As faixas coloridas, as unhas pintadas e os sapatos com as diferentes cores que usou durante a competição são sua marca registrada e, de acordo com ela, uma maneira de mostrar que “Só porque sou uma levantadora de peso, não significa que eu não tenha que parecer mulher, não me apresentar como mulher ou não possa me posicionar dessa forma”.

Em homenagem ao feito de Neise, um monumento e um museu com as conquistas da atleta foram entregues em 2022 no Município de Cantón Mera [Imagem: Reprodução/Instagram: @neisi_dajomes]
As dificuldades aumentam e as lutas são maiores para as para-atletas. Pouca visibilidade a elas é dada, pois além dos preconceitos de gênero, há ainda a discriminação quanto à condição física e mental em relação às atletas de Olimpíadas e competições mundiais regulares.
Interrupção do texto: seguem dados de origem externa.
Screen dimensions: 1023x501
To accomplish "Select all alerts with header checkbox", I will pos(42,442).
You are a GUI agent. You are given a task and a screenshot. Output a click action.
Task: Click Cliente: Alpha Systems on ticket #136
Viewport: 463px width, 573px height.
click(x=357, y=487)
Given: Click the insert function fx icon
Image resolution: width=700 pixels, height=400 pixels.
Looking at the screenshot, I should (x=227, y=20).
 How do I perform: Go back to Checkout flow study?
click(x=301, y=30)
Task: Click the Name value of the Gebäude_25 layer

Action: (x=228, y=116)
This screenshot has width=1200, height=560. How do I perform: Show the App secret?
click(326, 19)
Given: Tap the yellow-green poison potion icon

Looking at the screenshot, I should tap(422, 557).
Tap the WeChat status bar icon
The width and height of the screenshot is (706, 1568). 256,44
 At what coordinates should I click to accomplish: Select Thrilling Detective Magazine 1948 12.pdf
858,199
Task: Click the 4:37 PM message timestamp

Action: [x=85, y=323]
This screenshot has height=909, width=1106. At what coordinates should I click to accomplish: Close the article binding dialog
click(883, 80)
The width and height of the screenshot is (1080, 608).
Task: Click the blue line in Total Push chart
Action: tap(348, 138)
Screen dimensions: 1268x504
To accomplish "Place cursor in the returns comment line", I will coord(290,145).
Nomes como Carol Santiago (natação), Brenda Osnaya (triatlo) e Katherinne Wollermann (canoísta) passam despercebidos, apesar de possuírem boas performances nos Jogos.
Uma discussão para além das atletas: o cenário feminino nos bastidores do esporte
“Falta olhar para o esporte para além das atletas, para todo um ambiente que seja acolhedor, que não seja hostil à presença feminina, para que você não tenha que se descolar da sua identidade para caber dentro do ambiente esportivo”
Ana Lúcia Padrão dos Santos
A abordagem das mulheres no esporte não pode se restringir somente à linha de frente, deve-se pautar também em toda rede de apoio que faz o trabalho das atletas terem êxito e nas funções complementares ao esporte: treinadoras, gestoras, analistas de desempenho, além de jornalistas, árbitras e diretoras de equipes. Apesar de serem as mesmas atribuições de um homem, árbitras, por exemplo, sofrem diferentes pressões para exercer sua profissão.
A árbitra da FIFA Edina Alves é alvo de duras críticas por erros cometidos nas partidas em que apita. O interessante, nesse caso, é que falhas semelhantes, quando apitadas por árbitros masculinos, não sofrem a repercussão negativa como ocorre com Edina, que é atacada não pelo seu método de agir, mas sim por ser mulher e estar em um ambiente predominantemente masculino.
Casos como o de Edina não são isolados no esporte. Na partida válida pelo Campeonato Pernambucano de 2022, um jogador partiu em direção à árbitra Deborah Cecília após sua decisão de expulsar o jogador por uma cotovelada no adversário.
Todas essas carreiras sofrem com a baixa perspectiva e incentivos de permanência, pois essas posições de liderança “são aquelas que os homens já não querem, porque tem um potencial de caos, pouca chance de ter sucesso […] Quando a mulher consegue ter êxito, acaba sendo destituída da posição e um homem assume”, afirmou a professora da USP. A licenciatura no ramo esportivo abre uma boa margem para a participação feminina, isso porque, assim como explica a docente da EEFE, a parte da educação está associada ao cuidado, aprendizado e formação do cidadão, logo, historicamente essas funções foram aproximadas à figura feminina. Apesar da desconstrução parcial desse conceito, ainda existem resquícios dessa mentalidade e, nas microagressões do cotidiano, esses preconceitos são reafirmados.